After realising I have content dating back to the year 2015, I took it upon myself to investigate how I could run a link check across my website. The requirements were:

it must check every link on every page of my website.
it must check external links.
it must not check for links within external links.

From my brief research session I found the following solutions:

Wget;
LinkChecker;
the w3C Link Checker; and
my personal favourite, linkcheck.

Link checkers

Wget

Wget is a package available on most Linux distributions.
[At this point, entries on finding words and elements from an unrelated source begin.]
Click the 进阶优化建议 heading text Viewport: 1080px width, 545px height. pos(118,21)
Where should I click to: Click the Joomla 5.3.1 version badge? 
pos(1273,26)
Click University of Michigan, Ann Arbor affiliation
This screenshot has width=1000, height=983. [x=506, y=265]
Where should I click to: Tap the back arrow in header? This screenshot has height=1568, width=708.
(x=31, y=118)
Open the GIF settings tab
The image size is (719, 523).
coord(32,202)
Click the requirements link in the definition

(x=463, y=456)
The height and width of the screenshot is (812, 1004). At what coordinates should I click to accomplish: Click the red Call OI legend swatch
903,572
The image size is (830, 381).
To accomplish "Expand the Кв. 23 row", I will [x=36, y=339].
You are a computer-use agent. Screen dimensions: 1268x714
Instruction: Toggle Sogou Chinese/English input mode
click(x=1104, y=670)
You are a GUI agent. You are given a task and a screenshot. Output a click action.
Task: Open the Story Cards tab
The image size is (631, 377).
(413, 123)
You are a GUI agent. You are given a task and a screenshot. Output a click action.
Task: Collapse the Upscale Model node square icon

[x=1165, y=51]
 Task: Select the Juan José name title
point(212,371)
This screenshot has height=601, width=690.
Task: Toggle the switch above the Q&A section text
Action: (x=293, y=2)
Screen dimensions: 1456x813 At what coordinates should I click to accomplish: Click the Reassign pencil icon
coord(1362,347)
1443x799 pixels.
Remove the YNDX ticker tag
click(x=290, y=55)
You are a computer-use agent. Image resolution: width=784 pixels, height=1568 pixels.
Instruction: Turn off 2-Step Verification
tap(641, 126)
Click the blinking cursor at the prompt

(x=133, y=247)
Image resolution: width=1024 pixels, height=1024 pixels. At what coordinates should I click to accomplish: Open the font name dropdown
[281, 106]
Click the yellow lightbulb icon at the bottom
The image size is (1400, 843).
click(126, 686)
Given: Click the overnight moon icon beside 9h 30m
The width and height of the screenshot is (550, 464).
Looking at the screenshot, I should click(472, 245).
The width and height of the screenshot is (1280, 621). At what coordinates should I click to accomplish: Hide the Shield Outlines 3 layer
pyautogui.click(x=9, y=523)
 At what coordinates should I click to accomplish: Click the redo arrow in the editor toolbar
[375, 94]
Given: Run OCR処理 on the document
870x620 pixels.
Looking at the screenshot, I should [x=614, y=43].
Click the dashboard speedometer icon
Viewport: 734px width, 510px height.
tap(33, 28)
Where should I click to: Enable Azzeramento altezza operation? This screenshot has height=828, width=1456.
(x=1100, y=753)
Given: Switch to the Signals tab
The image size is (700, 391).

The following command achieved most of my requirements:

$ wget --spider --recursive -o www.danielfranklin.id.au.log https://www.danielfranklin.id.au

The --spider flag instructs Wget to only crawl the website and not download any of the files or assets it comes across.

The --recursive flag defaults to five levels deep, which covered the majority of my website but extended to external links too, i.e. if a link at the second level was an external link, all the links on the external link would count as the third level, and so on. This meant not all links on my website were covered, and increasing the range would increase the time taken to complete the crawl.

The -o flag instructs Wget to send the crawl log to the file specified. In this case, the log would be www.danielfranklin.id.au.log.

Finally, my website address is passed as the website that Wget will crawl.

LinkChecker

LinkChecker is an open source crawler that has been around since 2000. It improves upon Wget by recognising internal and external links and only following the former, which means there is no need for a --recursive flag:

$ linkchecker -F text https://www.danielfranklin.id.au

The -F flag tells LinkChecker to output a log file in the format specified. There are several output formats available in LinkChecker such as HTML, CSV or XML but I opted for the text format.

As far as requirements, LinkChecker met all of them and I found it quite reliable and easy to set up.

W3C Link Checker

The W3C Link Checker is best described as an online variant of Wget. It does much the same without the need to install or set up anything locally but does suffer from the same recursive issue and will not automatically check every single link as a result.

linkcheck

linkcheck, not to be confused with LinkChecker, also meets all of my requirements and is very speedy. It also offers checking of anchors and notifies if there are any invalid ones which is immensely useful.

I opted to use Docker to run linkcheck. There are other options such as installing an executable or installing locally (which requires installing Google Dart).

Between linkcheck and LinkChecker, linkcheck feels that little bit faster and has a very streamlined user experience, from the crawling to the output logs.